I took my camera on a walk, on a recent rainy day, and managed to snap some shots in the vein of the odd dissociated photos in Lemony Snicket's Unauthorized Autobiography. Unfortunately I couldn't convince all passers-by to dress in period costume or amusing disguises so they're all landscape shots, but I'm inordinately proud of them nonetheless.


A Bit of Madness

This sequential gag sketch took far too much time and effort, but it was fun. It stars William de Worde from Terry Pratchett's The Truth, Haruko from FLCL, and Rimmer from Red Dwarf. I read this line in The Truth:
He went back to his lodgings and had a look at himself in the mirror over the washbasin. A large R, printed in bruise colours, occupied a lot of his forehead.
He stuck a bandage over it.
... and the following just dropped into place. (Click to enlarge)

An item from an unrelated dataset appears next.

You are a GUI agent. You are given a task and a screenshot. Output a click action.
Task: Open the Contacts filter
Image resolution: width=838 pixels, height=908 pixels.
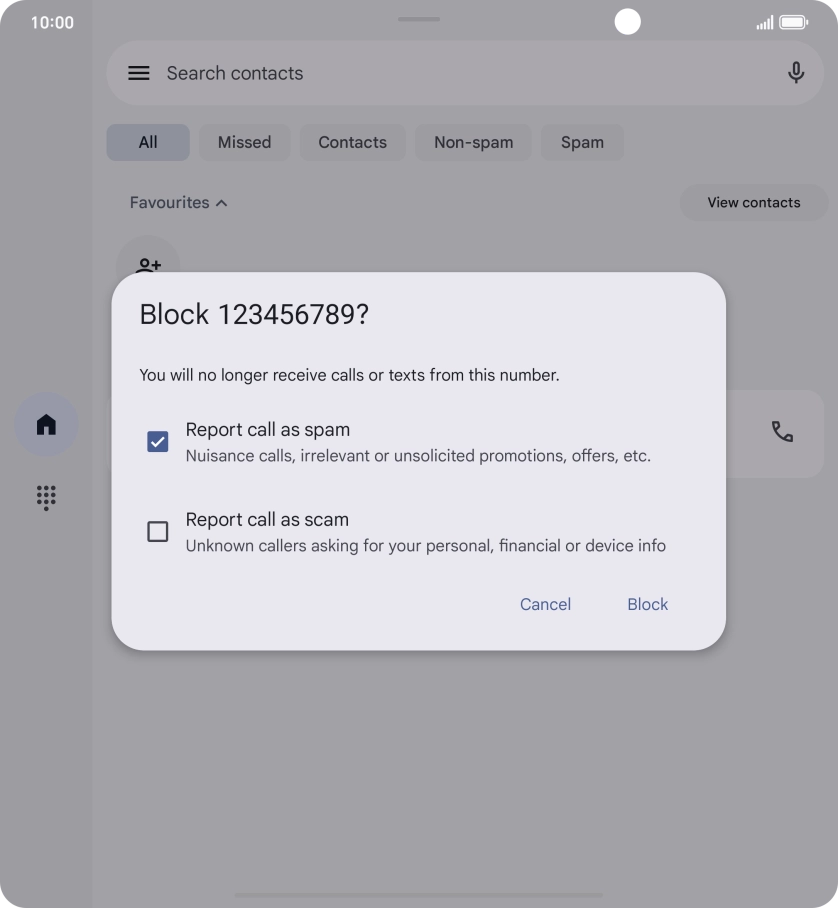click(x=352, y=142)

There's a show on BBC Radio 4 called Genius which asks for 'brilliant, if unworkable' ideas from the audience. One fellow last week suggested that chickens in battery farms be given virtual reliaty headsets to make them think they're free range and thereby lay more or better eggs. Eventually the host presented the unavoidable train of logic that this would lead to the Chicken Matrix, which prompted this from me:
Truly a noble use of Photoshop. Yes, indeed.

Sign of the Season

Now that the weather has cooled down and is getting wet, it's time for the innappropriately dressed girls to pop up like mushrooms. Their native habitat is the shopping district downtown and their diet appears to consist solely of venti lattes from Starbucks. Calls vary slightly by the individual but generally consist of complaints about the weather delivered in a nasal tone and sliding up in pitch at the end. Scientists are still uncertain as to how their fattening diet is not reflected in their gracile physiques, or how, despite being well-connected to general media, they remain completely ignorant of the weather forecast.